[REQUIREMENT 1] Copy the records word for word, from the line containing "This screenshot has width=1171, height=659." through the end of the records, with both ends included and the pictures left out.

[SELECTED TEXT]
= = = = =
EP by Clint Ruin and Lydia Lunch
- Released: 1987
- Recorded: Eldorado, Los Angeles (April 1, 1986) and B.C., New York (Dec 12–13, 1987)
- Genre: Industrial
- Length: 20:39
- Label: Widowspeak
- Producer: Clint Ruin

J. G. Thirlwell chronology
| Ramrod (1987) | Stinkfist (1987) | Thaw (1988) |

Lydia Lunch chronology
| Honeymoon in Red (1987) | Stinkfist (1987) | Drowning in Limbo (1989) |

= Stinkfist (EP) =

Stinkfist is a collaborative EP by Clint Ruin (a.k.a. J. G. Thirlwell) and Lydia Lunch. This outing from the ex-Immaculate Consumptive bandmates was originally released as a 12" in 1987 on Lunch's Widowspeak label.
= = = = =
[REQUIREMENT 2] Summarize the text about the Stinkfist EP in two sentences.

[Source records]
= = = = =
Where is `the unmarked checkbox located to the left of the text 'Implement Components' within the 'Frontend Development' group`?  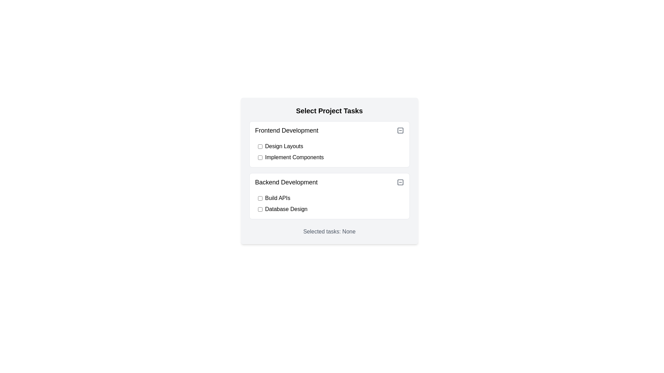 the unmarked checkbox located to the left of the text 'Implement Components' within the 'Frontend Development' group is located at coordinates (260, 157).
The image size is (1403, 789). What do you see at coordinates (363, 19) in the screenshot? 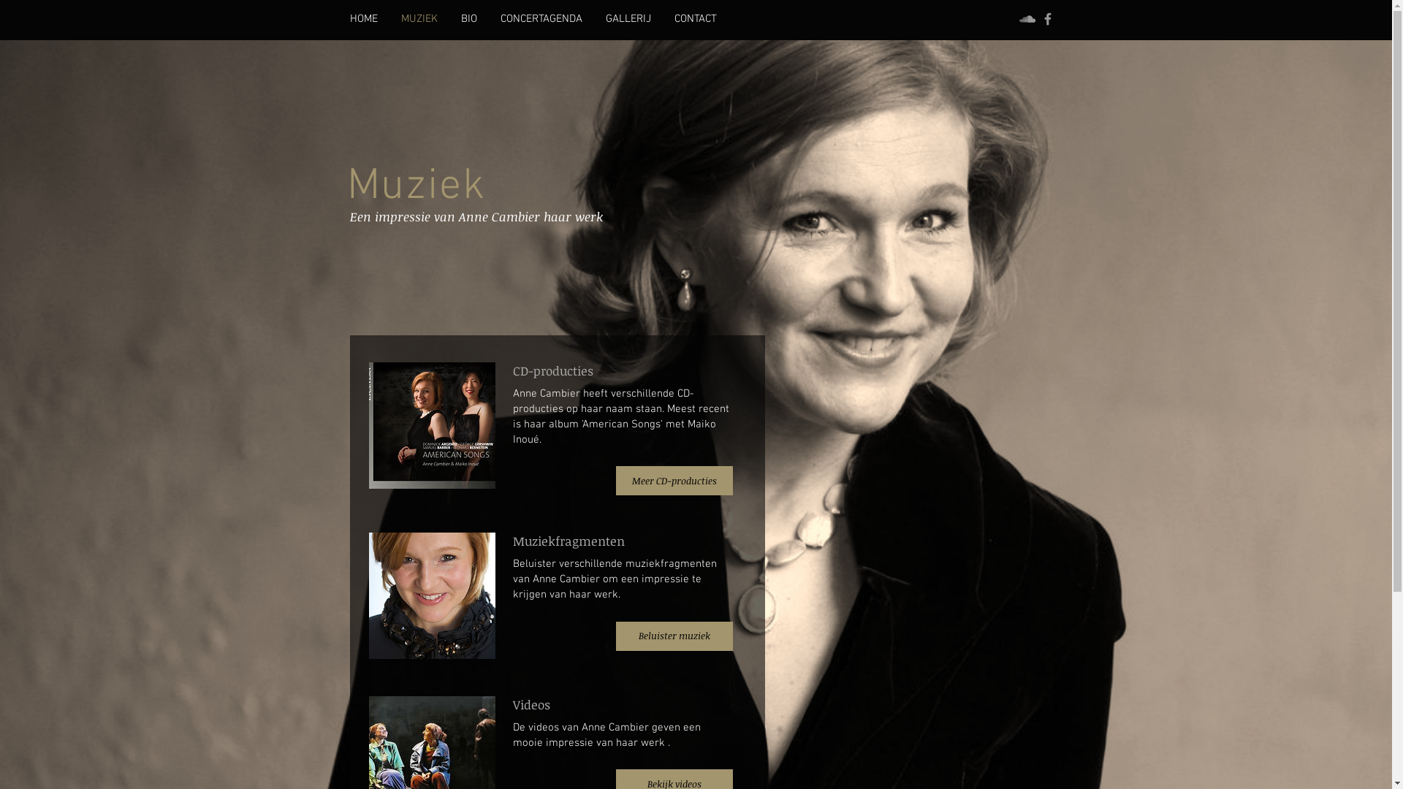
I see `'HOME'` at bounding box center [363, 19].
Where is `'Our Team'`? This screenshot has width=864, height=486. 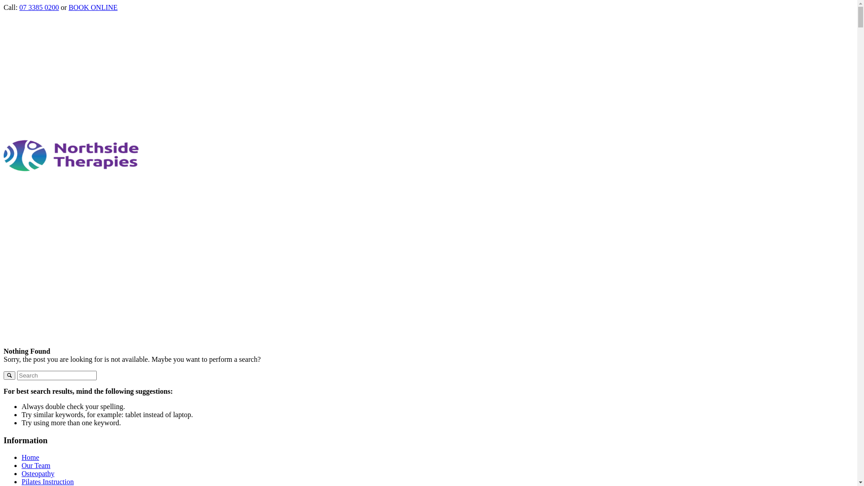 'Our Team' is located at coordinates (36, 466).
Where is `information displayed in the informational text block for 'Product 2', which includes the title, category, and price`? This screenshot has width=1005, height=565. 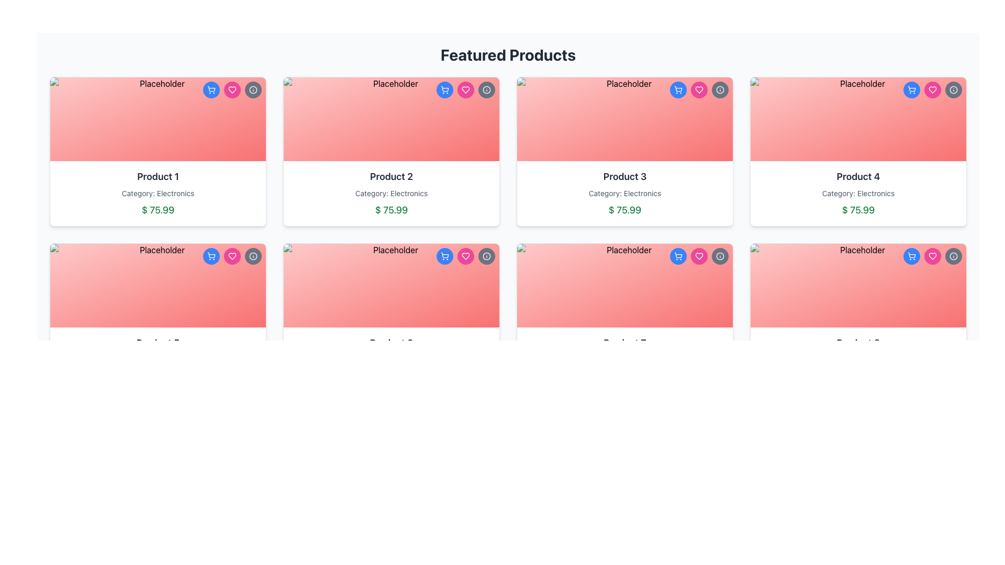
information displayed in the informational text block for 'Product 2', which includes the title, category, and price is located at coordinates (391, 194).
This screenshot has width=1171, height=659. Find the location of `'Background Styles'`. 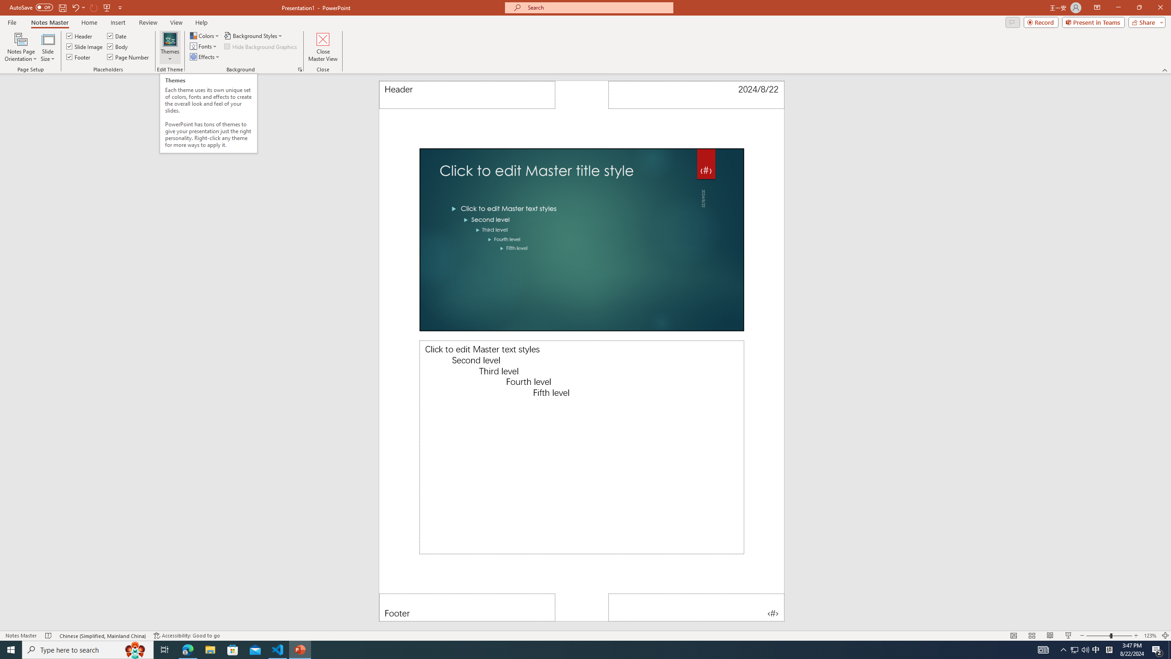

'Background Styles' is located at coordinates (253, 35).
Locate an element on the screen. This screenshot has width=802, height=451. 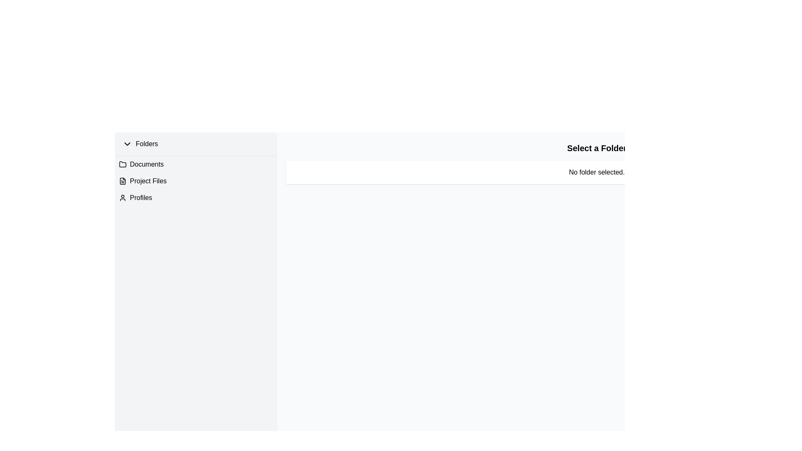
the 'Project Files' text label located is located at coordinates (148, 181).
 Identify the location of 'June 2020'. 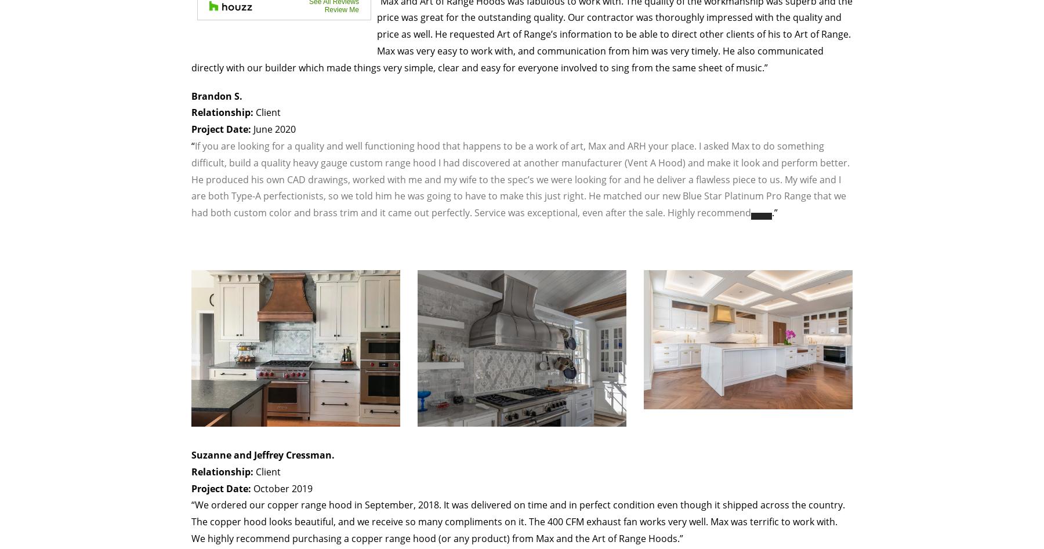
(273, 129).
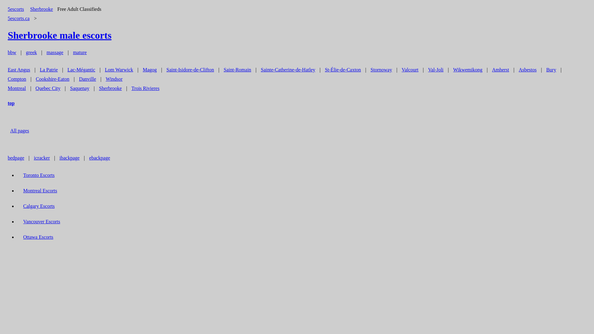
= = = = =
[CORRECT OUTPUT 1]
This screenshot has width=1171, height=659. Find the location of `'Background Styles'`. 

'Background Styles' is located at coordinates (253, 35).
Locate an element on the screen. This screenshot has width=802, height=451. 
the 'Project Files' text label located is located at coordinates (148, 181).
 Identify the location of 'June 2020'. 
(273, 129).

[CORRECT OUTPUT 2] Stinkfist is a collaborative EP by Clint Ruin, also known as J. G. Thirlwell, and Lydia Lunch, who were formerly bandmates in Immaculate Consumptive. It was originally released as a 12" in 1987 on Lunch's Widowspeak label.